An Initial Exploration of Young Males in the Male-to-Male Massage Industry in Phnom Penh, Cambodia

An Initial Exploration of Young Males in the Male-to-Male Massage Industry in Phnom Penh, Cambodia

An Initial Exploration of Young Males in the Male-to-Male Massage Industry in Phnom Penh, Cambodia

Research performed in Southeast Asia with those working in the sex industry or those suffering from sexual exploitation have most often focused on girls and young women. This study focuses on the young men working in the male-to-male sex industry in Phnom Penh, Cambodia. It serves as an initial exploration of some the vulnerabilities and potential resiliencies of these young men from their own perspective in order to better understand them. Surveys were conducted with 45 young men from six male-to-male massage parlors. Vulnerabilities were assessed including financial security, sexual history and health, violence and potential resilience, including faith and future plans. This information was collected to determine needs these young men may have and provide initial data as a basis for future research.

This study is one of the few attempts of any research to try to understand the situation for young males in the sex industry in Cambodia.

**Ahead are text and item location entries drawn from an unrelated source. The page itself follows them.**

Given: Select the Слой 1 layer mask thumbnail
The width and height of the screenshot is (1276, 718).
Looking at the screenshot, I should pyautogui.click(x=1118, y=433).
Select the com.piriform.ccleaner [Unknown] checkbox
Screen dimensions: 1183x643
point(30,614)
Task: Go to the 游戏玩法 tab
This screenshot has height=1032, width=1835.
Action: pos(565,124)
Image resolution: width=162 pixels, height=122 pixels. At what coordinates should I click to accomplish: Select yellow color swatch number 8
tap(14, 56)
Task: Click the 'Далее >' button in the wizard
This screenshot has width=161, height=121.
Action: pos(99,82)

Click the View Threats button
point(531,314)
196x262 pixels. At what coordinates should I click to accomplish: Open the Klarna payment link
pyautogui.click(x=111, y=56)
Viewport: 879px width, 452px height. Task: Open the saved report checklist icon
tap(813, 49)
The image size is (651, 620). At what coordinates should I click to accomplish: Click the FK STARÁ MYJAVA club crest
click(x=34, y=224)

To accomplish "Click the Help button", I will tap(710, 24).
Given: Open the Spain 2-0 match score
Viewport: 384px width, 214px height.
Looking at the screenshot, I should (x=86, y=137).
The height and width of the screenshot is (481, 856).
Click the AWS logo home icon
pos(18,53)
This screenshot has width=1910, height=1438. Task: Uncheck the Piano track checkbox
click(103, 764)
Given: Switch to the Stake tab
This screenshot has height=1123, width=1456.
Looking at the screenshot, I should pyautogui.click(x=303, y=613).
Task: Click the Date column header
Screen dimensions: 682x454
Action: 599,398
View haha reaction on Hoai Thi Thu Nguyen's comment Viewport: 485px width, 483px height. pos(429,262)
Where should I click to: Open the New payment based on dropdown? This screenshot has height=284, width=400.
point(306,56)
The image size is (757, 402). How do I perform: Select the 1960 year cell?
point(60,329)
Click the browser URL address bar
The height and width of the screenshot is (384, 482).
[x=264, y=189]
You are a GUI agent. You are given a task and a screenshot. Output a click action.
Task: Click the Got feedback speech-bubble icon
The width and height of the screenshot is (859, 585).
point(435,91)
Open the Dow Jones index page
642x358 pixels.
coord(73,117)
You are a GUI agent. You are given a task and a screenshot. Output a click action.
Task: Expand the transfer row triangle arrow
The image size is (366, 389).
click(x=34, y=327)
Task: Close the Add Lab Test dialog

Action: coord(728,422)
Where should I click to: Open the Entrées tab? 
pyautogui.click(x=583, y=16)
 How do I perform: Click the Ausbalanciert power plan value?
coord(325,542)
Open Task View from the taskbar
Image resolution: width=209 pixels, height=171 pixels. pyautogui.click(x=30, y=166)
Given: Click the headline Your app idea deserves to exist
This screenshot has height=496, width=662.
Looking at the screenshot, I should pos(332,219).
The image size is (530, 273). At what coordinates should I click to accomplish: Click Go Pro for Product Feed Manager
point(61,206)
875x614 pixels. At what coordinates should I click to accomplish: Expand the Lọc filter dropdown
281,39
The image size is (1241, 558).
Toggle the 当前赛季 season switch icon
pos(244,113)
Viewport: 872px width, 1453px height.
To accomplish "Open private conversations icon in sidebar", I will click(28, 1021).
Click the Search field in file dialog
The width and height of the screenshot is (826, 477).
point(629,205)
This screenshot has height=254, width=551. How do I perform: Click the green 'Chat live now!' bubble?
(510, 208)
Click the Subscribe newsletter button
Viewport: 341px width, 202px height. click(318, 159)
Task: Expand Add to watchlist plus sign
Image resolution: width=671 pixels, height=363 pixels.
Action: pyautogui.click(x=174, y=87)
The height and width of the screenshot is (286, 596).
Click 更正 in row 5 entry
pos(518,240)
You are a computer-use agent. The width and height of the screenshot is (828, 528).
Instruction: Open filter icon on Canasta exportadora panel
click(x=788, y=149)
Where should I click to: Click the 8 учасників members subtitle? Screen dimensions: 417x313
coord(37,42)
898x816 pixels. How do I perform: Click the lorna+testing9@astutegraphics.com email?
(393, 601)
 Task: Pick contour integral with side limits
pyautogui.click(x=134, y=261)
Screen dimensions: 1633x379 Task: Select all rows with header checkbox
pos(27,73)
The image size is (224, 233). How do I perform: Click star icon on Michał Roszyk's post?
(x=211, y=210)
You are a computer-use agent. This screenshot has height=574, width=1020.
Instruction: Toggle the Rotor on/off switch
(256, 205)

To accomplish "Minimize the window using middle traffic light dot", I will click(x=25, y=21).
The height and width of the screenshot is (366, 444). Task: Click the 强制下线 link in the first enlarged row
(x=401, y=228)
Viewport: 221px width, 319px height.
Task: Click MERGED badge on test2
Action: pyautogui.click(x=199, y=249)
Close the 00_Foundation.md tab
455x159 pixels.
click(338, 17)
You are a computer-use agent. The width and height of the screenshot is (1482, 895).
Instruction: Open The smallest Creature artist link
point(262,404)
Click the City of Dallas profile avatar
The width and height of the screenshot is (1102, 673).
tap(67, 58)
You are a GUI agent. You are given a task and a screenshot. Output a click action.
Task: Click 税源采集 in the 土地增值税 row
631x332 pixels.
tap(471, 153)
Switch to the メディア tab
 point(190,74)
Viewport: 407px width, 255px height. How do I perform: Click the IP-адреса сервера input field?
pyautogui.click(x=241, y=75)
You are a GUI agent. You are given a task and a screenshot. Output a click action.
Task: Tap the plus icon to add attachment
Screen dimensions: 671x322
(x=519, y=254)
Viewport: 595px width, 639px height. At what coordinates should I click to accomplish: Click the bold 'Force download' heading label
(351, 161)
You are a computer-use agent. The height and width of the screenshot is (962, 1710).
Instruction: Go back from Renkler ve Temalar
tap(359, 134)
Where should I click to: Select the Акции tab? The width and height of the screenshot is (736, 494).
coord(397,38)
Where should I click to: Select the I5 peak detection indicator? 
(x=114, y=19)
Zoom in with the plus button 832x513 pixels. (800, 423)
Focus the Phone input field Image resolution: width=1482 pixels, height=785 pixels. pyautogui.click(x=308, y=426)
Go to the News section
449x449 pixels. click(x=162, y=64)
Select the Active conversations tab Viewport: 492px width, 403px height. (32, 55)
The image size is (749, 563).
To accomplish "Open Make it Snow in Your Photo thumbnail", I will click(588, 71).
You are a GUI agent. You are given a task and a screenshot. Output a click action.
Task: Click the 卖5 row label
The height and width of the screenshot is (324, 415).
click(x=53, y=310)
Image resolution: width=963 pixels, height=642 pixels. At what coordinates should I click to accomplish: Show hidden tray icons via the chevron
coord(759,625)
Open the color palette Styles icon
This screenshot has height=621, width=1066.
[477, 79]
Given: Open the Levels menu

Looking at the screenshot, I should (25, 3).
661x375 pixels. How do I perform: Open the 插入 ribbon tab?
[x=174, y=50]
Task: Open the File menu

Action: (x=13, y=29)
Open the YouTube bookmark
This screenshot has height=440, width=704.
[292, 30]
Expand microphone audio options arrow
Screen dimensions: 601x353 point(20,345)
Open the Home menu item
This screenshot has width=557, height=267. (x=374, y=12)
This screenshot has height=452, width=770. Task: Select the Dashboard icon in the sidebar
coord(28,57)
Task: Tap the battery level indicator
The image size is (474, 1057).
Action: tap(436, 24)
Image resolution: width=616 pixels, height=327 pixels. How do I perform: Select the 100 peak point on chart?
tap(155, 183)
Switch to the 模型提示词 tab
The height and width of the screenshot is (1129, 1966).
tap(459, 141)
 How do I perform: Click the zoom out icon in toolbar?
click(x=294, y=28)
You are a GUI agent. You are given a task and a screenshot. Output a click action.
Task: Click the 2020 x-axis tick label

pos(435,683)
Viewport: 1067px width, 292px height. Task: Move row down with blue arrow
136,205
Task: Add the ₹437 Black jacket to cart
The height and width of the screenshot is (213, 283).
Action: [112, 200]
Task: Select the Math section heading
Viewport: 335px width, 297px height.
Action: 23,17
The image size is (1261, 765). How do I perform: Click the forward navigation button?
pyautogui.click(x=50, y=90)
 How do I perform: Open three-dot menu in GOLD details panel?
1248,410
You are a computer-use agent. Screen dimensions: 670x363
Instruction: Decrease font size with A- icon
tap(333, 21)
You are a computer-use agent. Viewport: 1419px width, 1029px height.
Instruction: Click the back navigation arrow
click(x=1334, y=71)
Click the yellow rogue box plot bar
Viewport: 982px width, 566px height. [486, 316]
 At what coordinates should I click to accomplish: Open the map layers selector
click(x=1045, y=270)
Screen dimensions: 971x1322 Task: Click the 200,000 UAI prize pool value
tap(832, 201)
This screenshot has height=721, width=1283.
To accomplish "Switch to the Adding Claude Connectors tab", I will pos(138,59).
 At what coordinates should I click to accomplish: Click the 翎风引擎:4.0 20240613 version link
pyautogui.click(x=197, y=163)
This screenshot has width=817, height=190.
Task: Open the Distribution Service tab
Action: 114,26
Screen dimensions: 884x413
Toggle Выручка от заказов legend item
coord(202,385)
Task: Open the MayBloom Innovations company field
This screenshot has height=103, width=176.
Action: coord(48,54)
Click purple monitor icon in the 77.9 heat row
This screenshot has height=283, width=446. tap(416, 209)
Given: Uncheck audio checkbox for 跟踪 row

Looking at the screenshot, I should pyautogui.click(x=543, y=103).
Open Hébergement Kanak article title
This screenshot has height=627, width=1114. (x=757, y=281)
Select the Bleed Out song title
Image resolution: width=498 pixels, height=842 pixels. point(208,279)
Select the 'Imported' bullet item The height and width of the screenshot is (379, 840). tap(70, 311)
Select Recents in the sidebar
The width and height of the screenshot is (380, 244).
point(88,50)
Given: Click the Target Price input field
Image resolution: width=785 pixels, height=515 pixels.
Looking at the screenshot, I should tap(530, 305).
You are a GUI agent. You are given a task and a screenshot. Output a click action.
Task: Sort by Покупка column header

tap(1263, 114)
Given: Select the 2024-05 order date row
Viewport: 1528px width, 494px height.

Massage parlors for men are the most visible places that young men are involved in commercial sexual exploitation and most accessible to research, but a recent surge in night-clubs, gay bars and internet chat rooms where young Cambodian men can be “picked up” for paid sex indicate that massage places may be only the “tip of the iceberg.” Many Christian organizations have been actively working with sexually exploited girls (50 faith-based abolitionist partners are part of the Chab Dai network ( and many describe their work as working with ‘children’ suggesting both genders, but only four partners are doing anything to specifically address the issue of young males involved in the sexual exploitation trade. Some organizations that are working with street children have become aware that some boys are sexually exploited but have not considered how to address it.

Prior to this study, no Christian organizations appeared to acknowledge that male-to-male “massage” existed in Cambodia, despite open advertising to tourists. Programming of secular organizations appears to see sexually exploited males only as vectors of HIV. As Christians we have a responsibility to provide holistic care to this population in a Hindu-Buddhist context where they are looked down on by many who believe them to have no value or hope.

NGOs are dependent on funding by donors. Thus, we believe that the lack of programming addressing the needs of sexually exploited males may be attributed partly to a Western world-view held by donors where the female is vulnerable and needs rescuing (cf. Sleeping beauty), while the male is resilient and does not (cf. Aladdin). In addition there may be reluctance to engage with a population that are considered to be “gay,” too closely linked to the controversial debates in Christian circles, even though many of the young men do not self identify as gay and the concern is more about commercial sexual exploitation. Thirdly, working with males has very different challenges than working with females and some organizations may not feel adequately prepared/trained or not yet ready to take up these challenges.

However, in the past two years there has been a move principally by Christians towards assisting boys and young men. The Hard Places Community is a Christian organization that works in two communities with young boys who have been sexually exploited and provides a daycare center for them. This study was conducted by staff from this organization, with technical support from Love146, a Christian non-government organization working to combat sexual exploitation of children.

The young males who participated in this survey said that they were all over the age of 18 years. However, it is possible that some of the respondents were told by their employers not to provide their actual age, knowing the concerns of some regarding prostituted people under 18 years of age and how this might lead to “interference” by NGOs. There is an implicit belief among some clients that once a person becomes an adult that they are no longer victims or vulnerable but able to make their own choices. However, in a context where “choices” are so limited this may not be as clear-cut as imagined. Even where young men say they have chosen to do this, they may have been attracted to the initial excitement or rewards but then have little understanding of the long-term consequences of being involved. Others may say they are “choosing” to do it to support their family because they do not have other choices of work. In addition, boys have been observed in massage parlors in SiemRiep, Cambodia, and Chiang Mai, Thailand. Children, having not reached the age of majority and having not reached mental maturity, cannot give meaningful consent to participation in the commercial sex industry. Their involvement in prostitution activities in actuality is child sexual abuse in a commercial sex context.

This research is intended to provide an initial understanding of prostituted male youths in the male-to-male massage industry and their sexual exploitation so that organizations can acknowledge their existence, consider their needs and vulnerabilities, and take appropriate action.